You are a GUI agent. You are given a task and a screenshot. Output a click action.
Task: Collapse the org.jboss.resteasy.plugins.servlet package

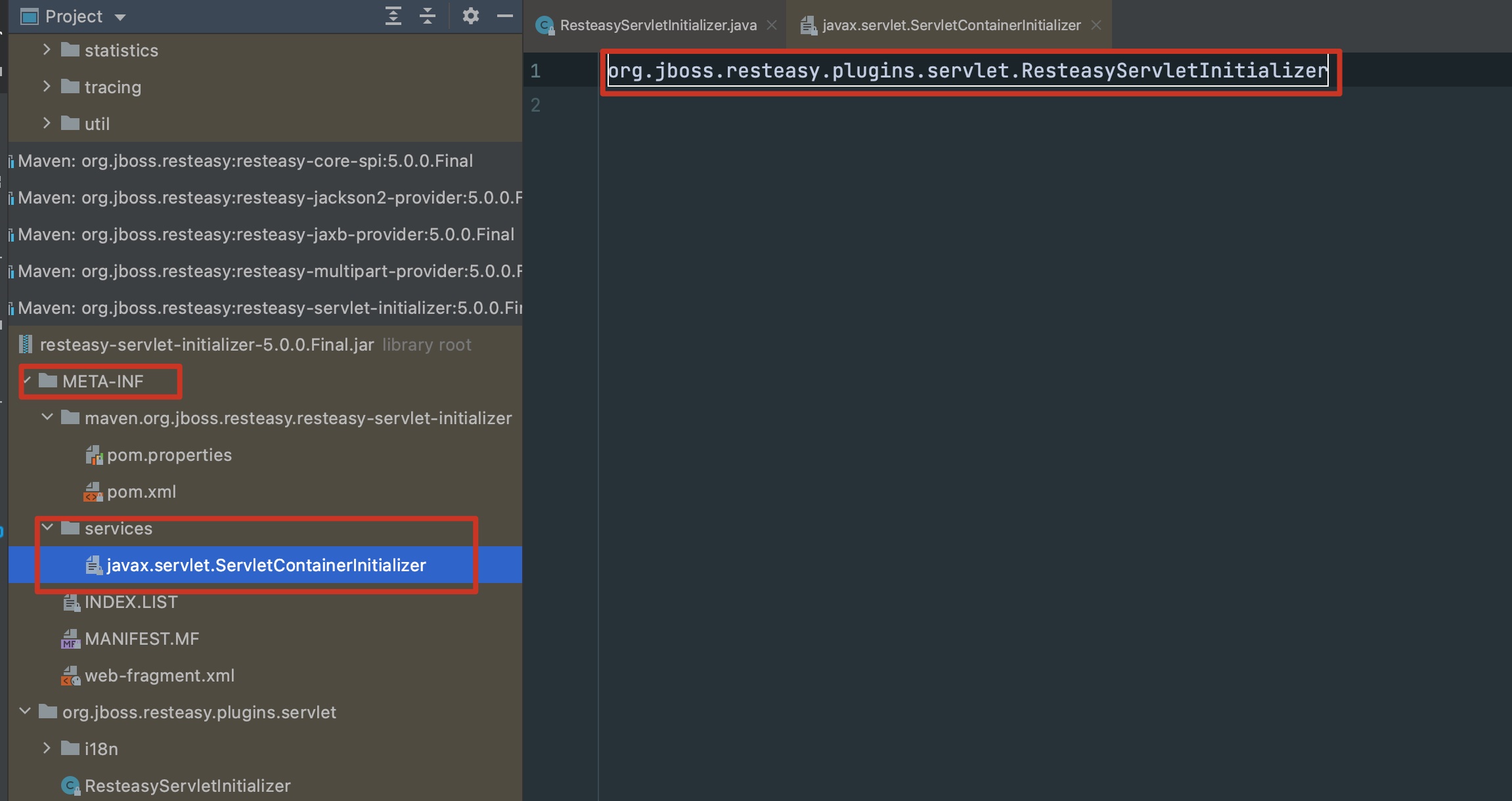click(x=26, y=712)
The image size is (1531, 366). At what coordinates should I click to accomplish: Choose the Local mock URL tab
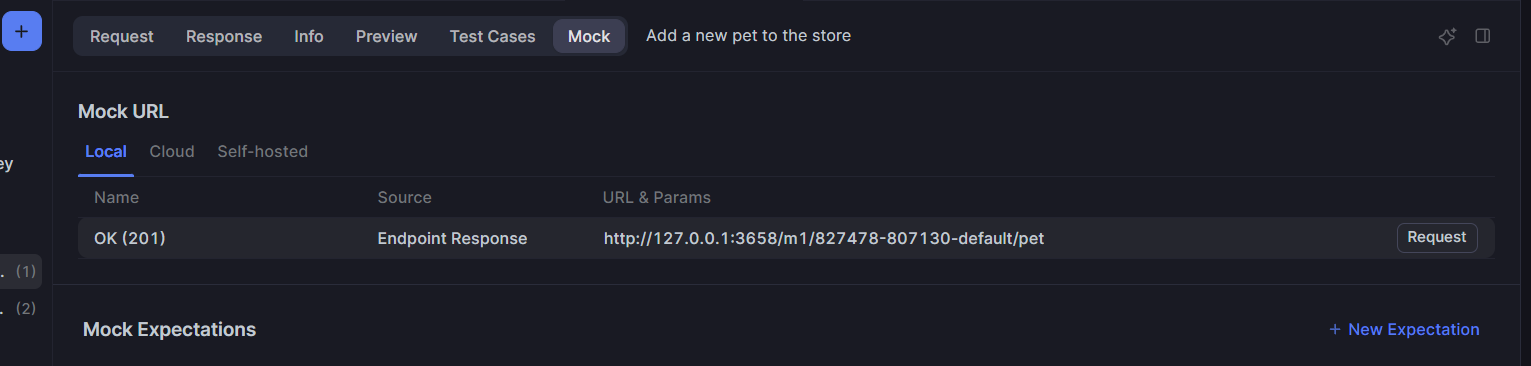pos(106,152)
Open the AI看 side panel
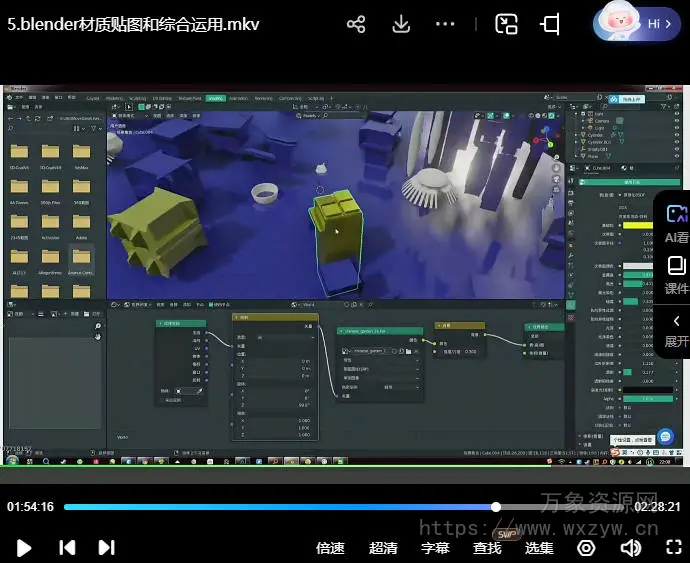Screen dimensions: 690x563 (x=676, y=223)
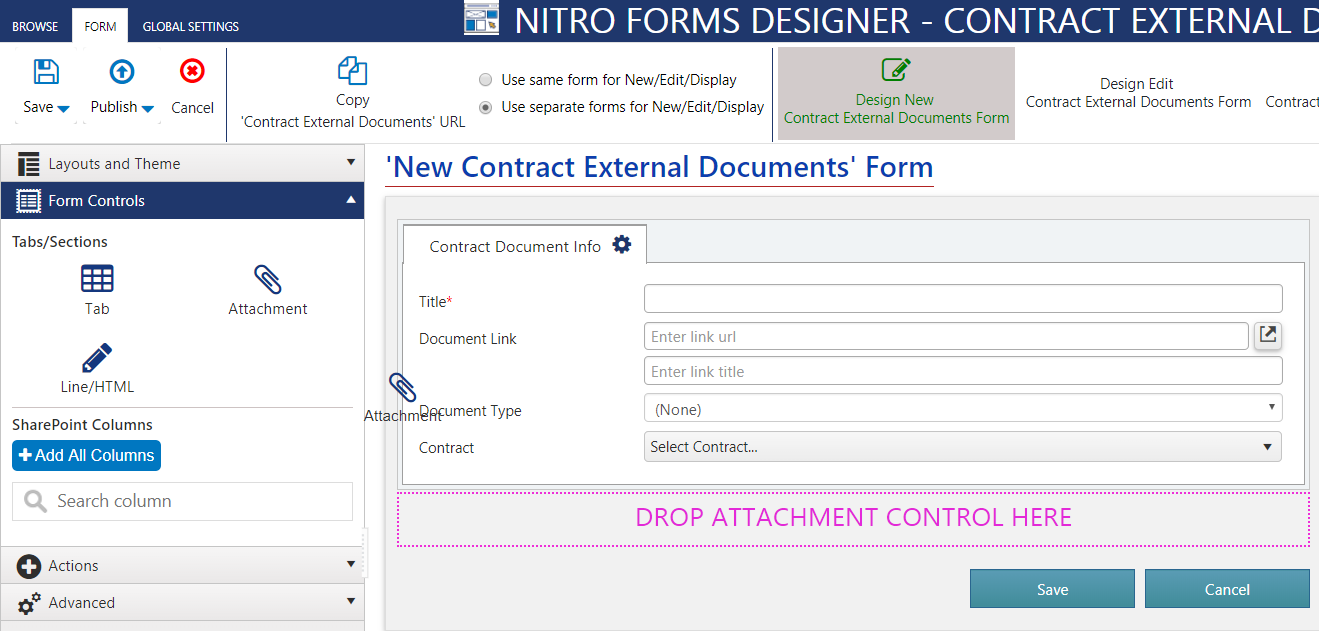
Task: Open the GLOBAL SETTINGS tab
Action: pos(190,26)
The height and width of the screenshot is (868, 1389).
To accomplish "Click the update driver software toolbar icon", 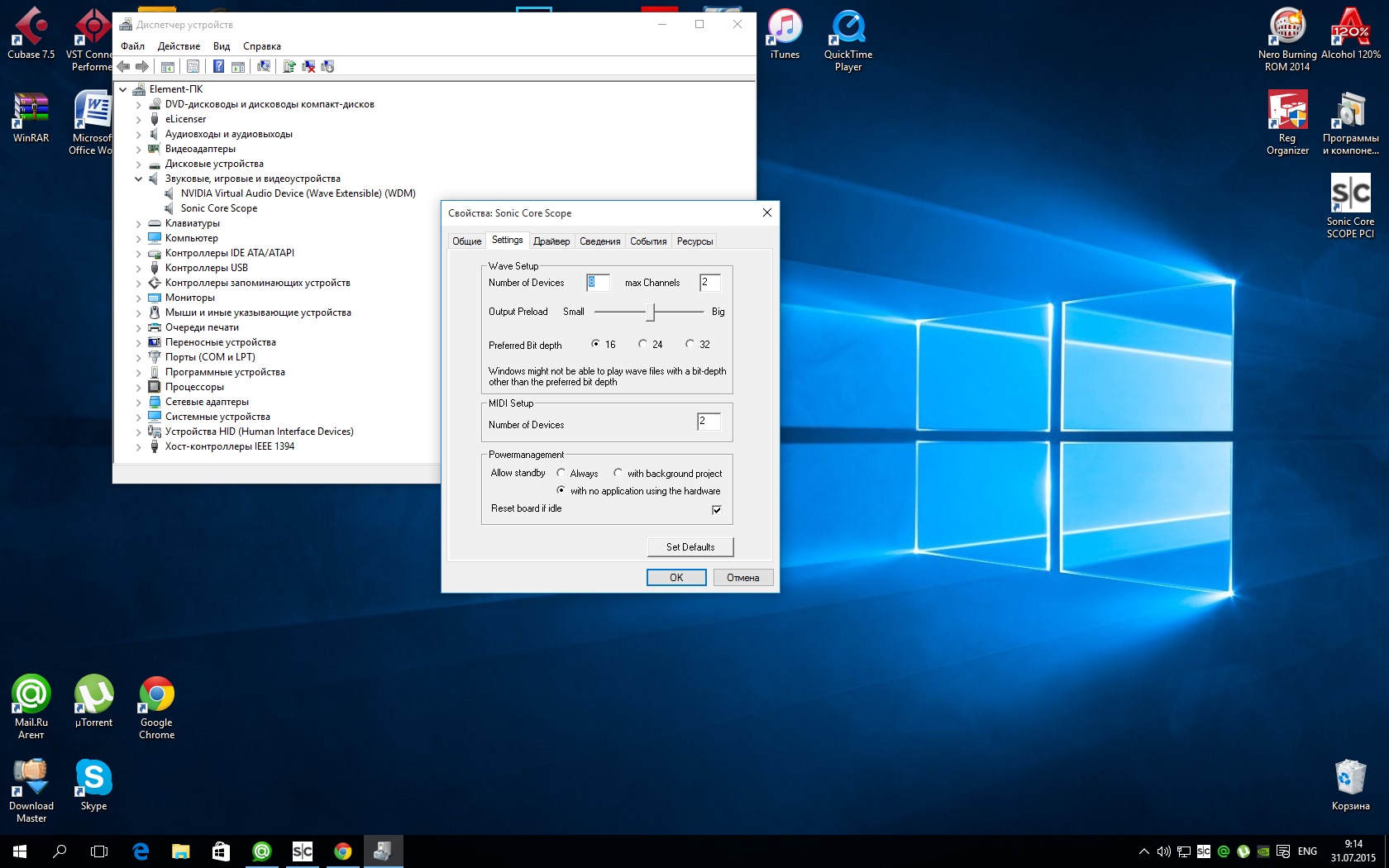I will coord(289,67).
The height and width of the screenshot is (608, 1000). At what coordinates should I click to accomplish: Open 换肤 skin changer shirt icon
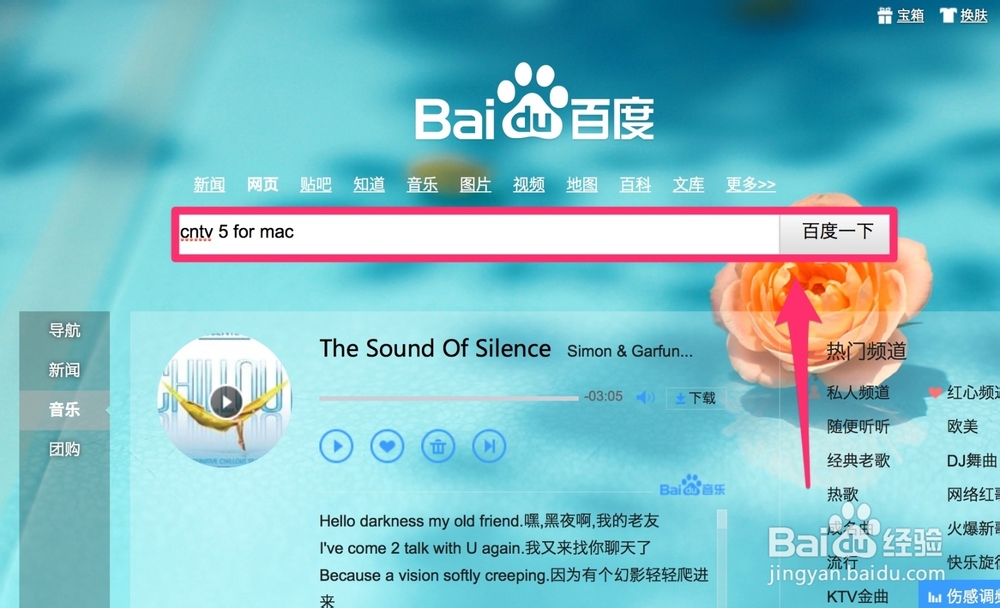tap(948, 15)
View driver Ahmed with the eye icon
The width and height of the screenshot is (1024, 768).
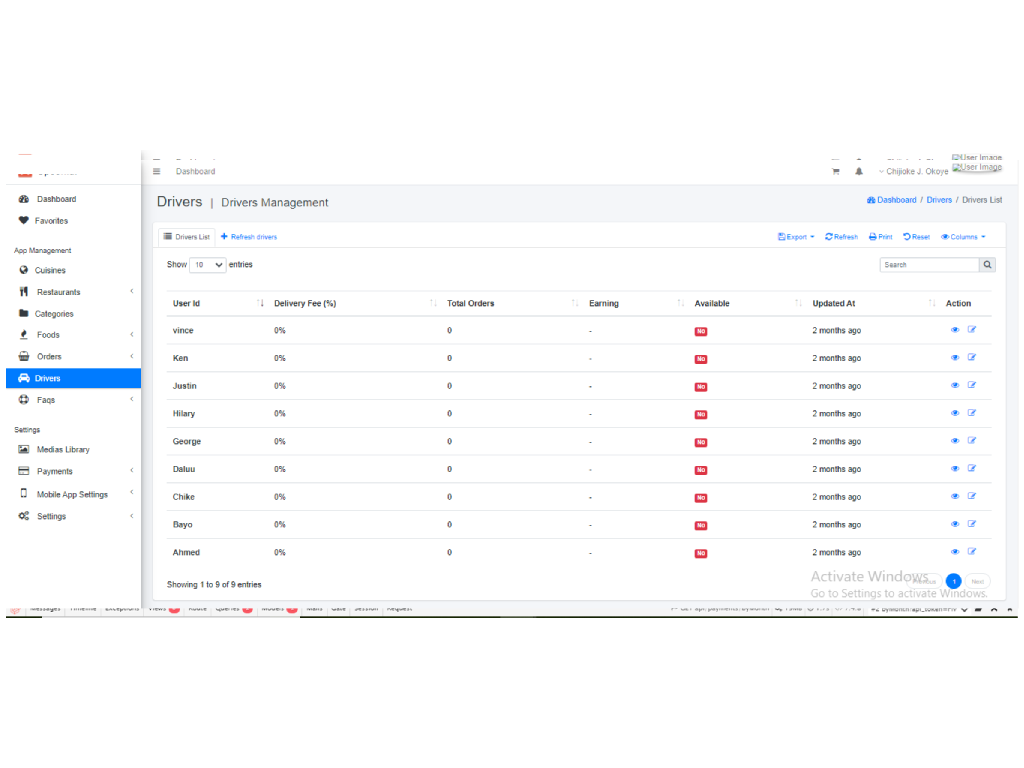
========
--- Directions ---
Pull out every line of the rows above that contains the string "screenshot", matching case exactly.

--- Full output ---
You are a GUI agent. You are given a task and a screenshot. Output a click action.
The height and width of the screenshot is (868, 1389).
The height and width of the screenshot is (608, 1000). At what coordinates should I click to accomplish: Open 换肤 skin changer shirt icon
The width and height of the screenshot is (1024, 768).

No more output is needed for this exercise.